Voltar-se para si mesmo e somente para si mesmo, que é o gesto do antropocentrismo, nos levou a uma rua sem saída. Descontados os terraplanistas, os que não acreditam nos avanços da ciência, todos aqueles que acreditam na ciência contemporânea sabem que não podemos seguir da maneira como estamos vivendo e como vivemos até agora. É preciso, de fato, uma inflexão radical nas formas de vida consideradas modernas. Isso não implica uma volta ao passado, mas um salto para o futuro. Esse salto é necessariamente um movimento de superação do antropocentrismo, de restabelecimento de outras formas de convivência com a natureza, de que sejamos capazes de nos percebermos como parte do planeta, não como seus colonizadores.

O sociocentrismo é um retorno às formas tradicionais de definição da sociedade, em oposição, por exemplo, à comunidade, na conhecida fórmula de Ferdinand Tönnies [2], “Gesellschaft und Gemeinschaft”. Nessa perspectiva, ou se tem sociedade ou se tem comunidade e isso não nos permite compreender uma parcela importante da vida social contemporânea, também vivida em pequenos grupos, e uma vida cuja base da sociedade (retomando a definição de Durkheim sobre a diferença da solidariedade mecânica e orgânica, em que esta última é propriamente a solidariedade moderna) depende, sim, de formas primárias da sociabilidade, assentada muito fortemente na vida comunitária. Portanto essas distinções que foram feitas pelas ciências sociais tradicionais não são mais sustentáveis, se é que algum dia foram. Para que possamos entender a multiplicidade das sociedades contemporâneas, é preciso superar esse conceito eurocêntrico fundado em experiências empíricas muito limitadas. Ou seja, partiu-se de um conjunto muito limitado de sociedades e criou-se uma teoria social com aspiração de validade universal. Mas se queremos construir, mesmo para ciências sociais globais, é precisar superar os males de origem das ciências sociais modernas.

 

 

IHU On-Line – Como a convivialidade converge para perspectivas econômicas não hegemônicas e ligadas às perspectivas “slow” – slow food, slow fashion, decroissence – e propõe uma crítica ao utilitarismo?

Sergio Costa — Esse ponto é fundamental porque nos coloca diante de uma distinção entre convivialismo e convivialidade. O primeiro é mais tributário da tradição francesa, e no Brasil há muitas pessoas trabalhando nessa chave. Para citar dois nomes, entre muitos outros, estão Frédéric Vandenberghe [3], da Universidade Federal do Rio de Janeiro - UFRJ, e Paulo Henrique Martins [4], da Universidade Federal de Pernambuco - UFPE.

[ENUNCIADO 1] De acordo com o trecho selecionado, a qual universidade pertence Paulo Henrique Martins?
[ENUNCIADO 2] Por favor, liste os exemplos de perspectivas “slow” que aparecem entre travessões na pergunta da IHU On-Line no trecho selecionado.

[MATERIAL REUNIDO]
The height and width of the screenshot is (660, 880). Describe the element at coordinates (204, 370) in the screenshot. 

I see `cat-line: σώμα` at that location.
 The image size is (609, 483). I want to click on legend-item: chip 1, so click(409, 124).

[SUA RESPOSTA 1] À Universidade Federal de Pernambuco (UFPE).

[SUA RESPOSTA 2]
- slow food
- slow fashion
- decroissence